> _Task to carry out_
I need each line of the entries below that includes the string "agent".

> _Listed records_

_____

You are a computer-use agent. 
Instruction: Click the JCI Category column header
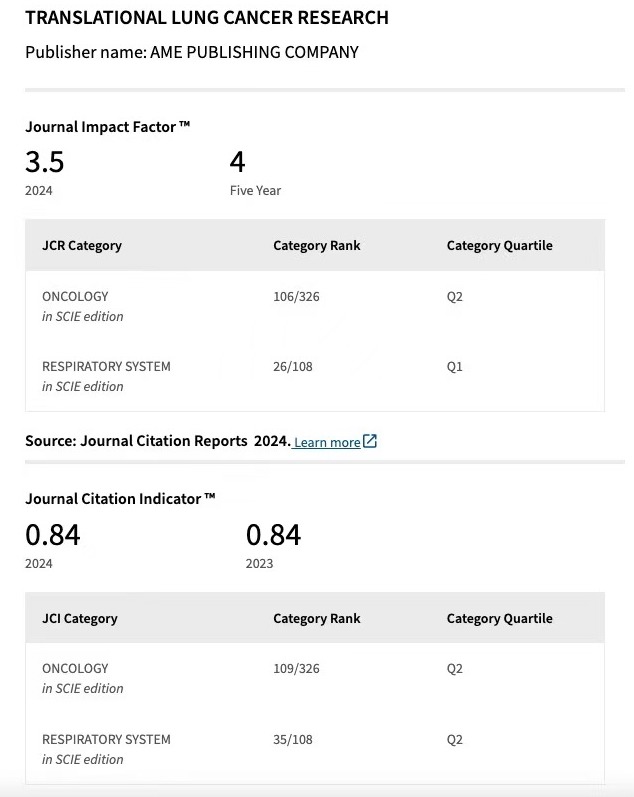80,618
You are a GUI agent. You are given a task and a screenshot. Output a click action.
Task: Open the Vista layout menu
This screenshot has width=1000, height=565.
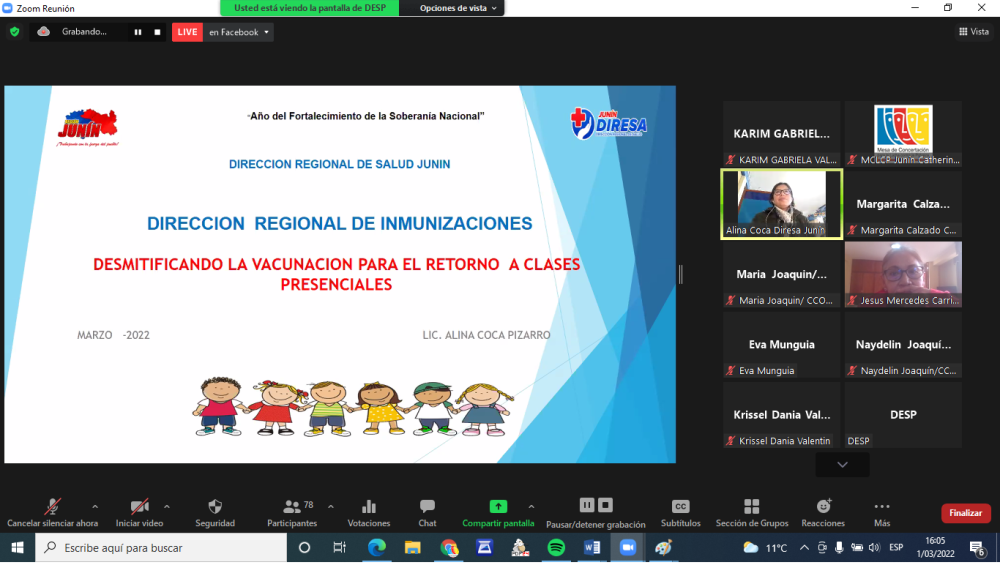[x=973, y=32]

_____

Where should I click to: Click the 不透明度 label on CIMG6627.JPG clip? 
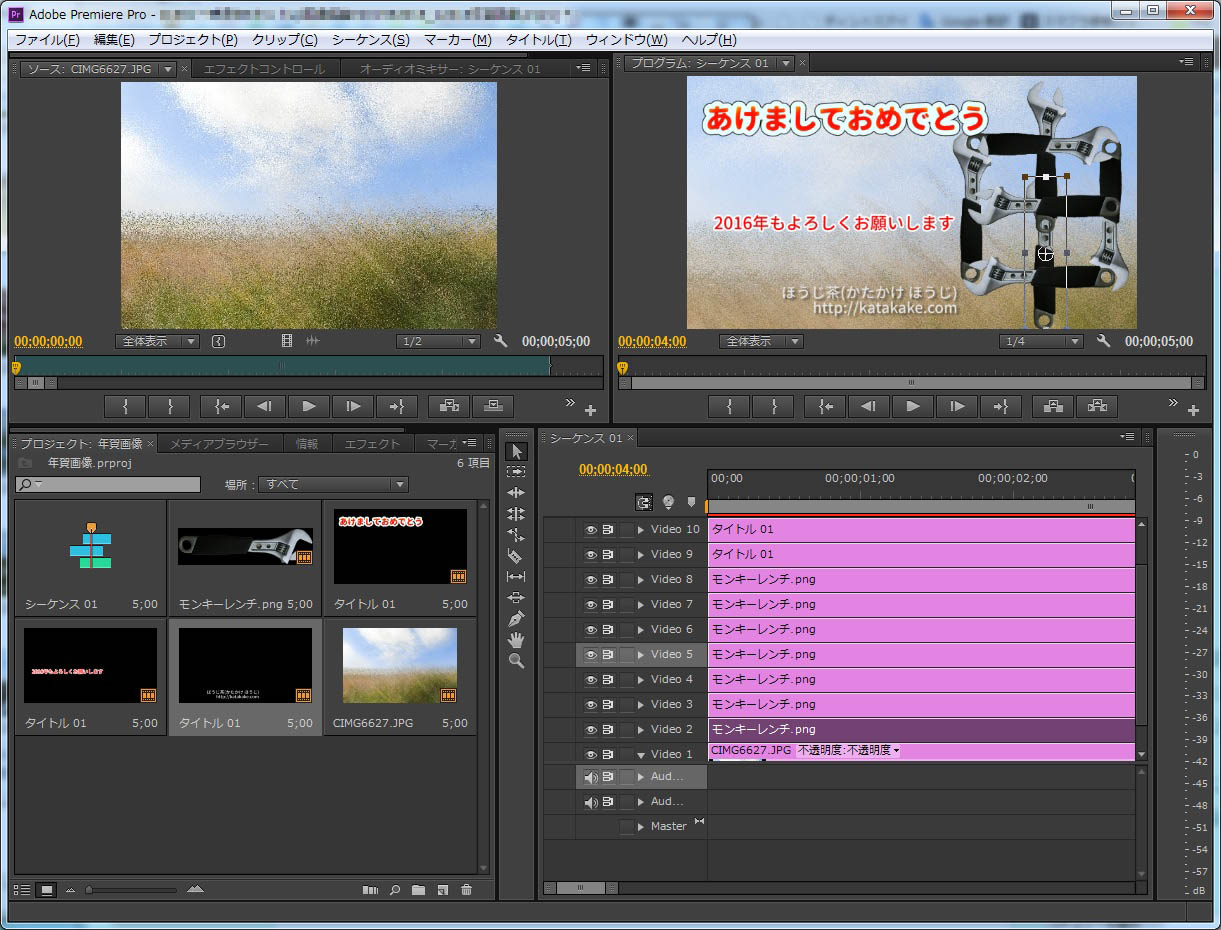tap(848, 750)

_____

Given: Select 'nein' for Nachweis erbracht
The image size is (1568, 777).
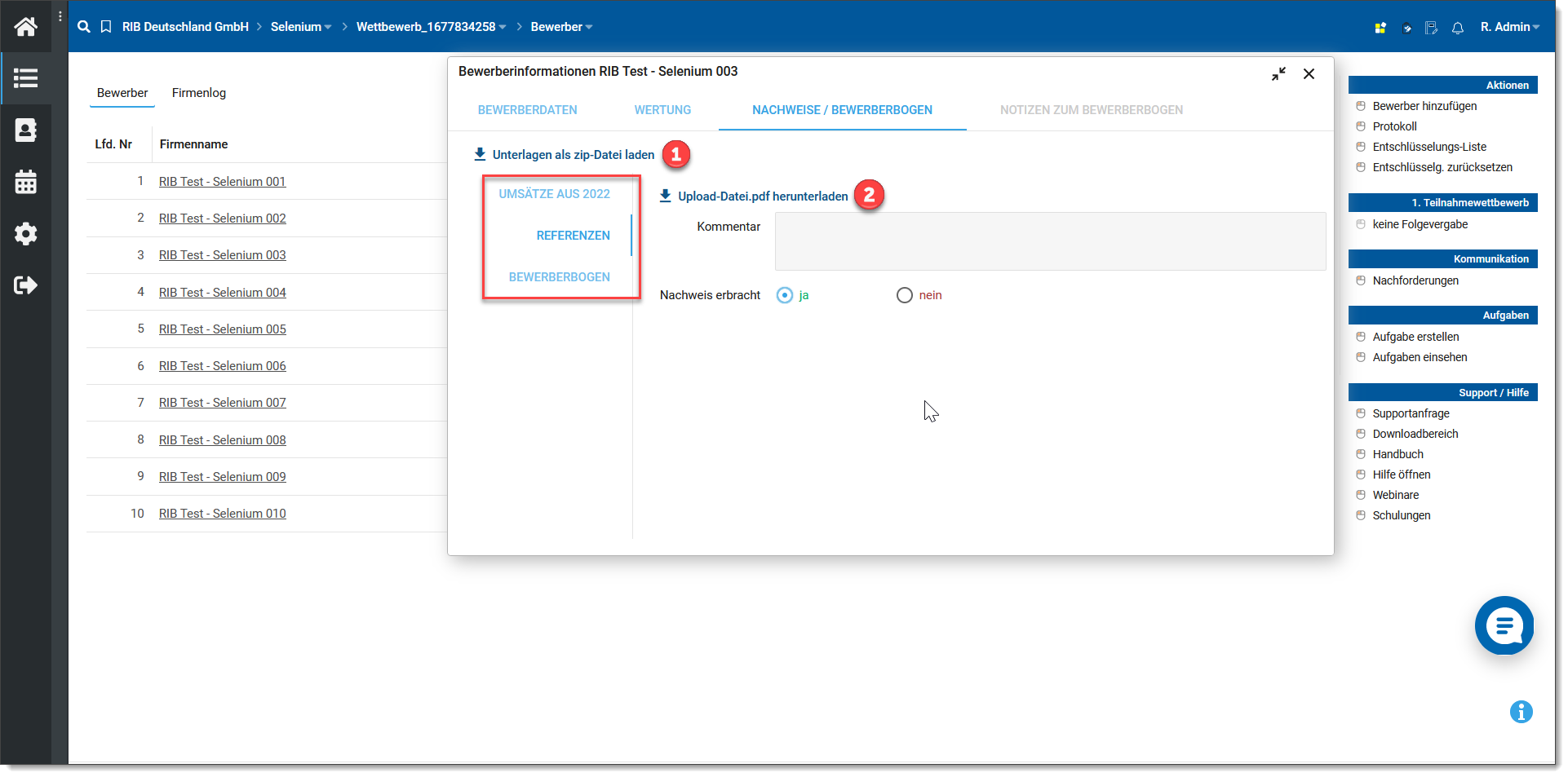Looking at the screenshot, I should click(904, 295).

_____

> _Answer to this problem_
You are a computer-use agent. 
You are a GUI agent. You are given a task and a screenshot. Output a click action.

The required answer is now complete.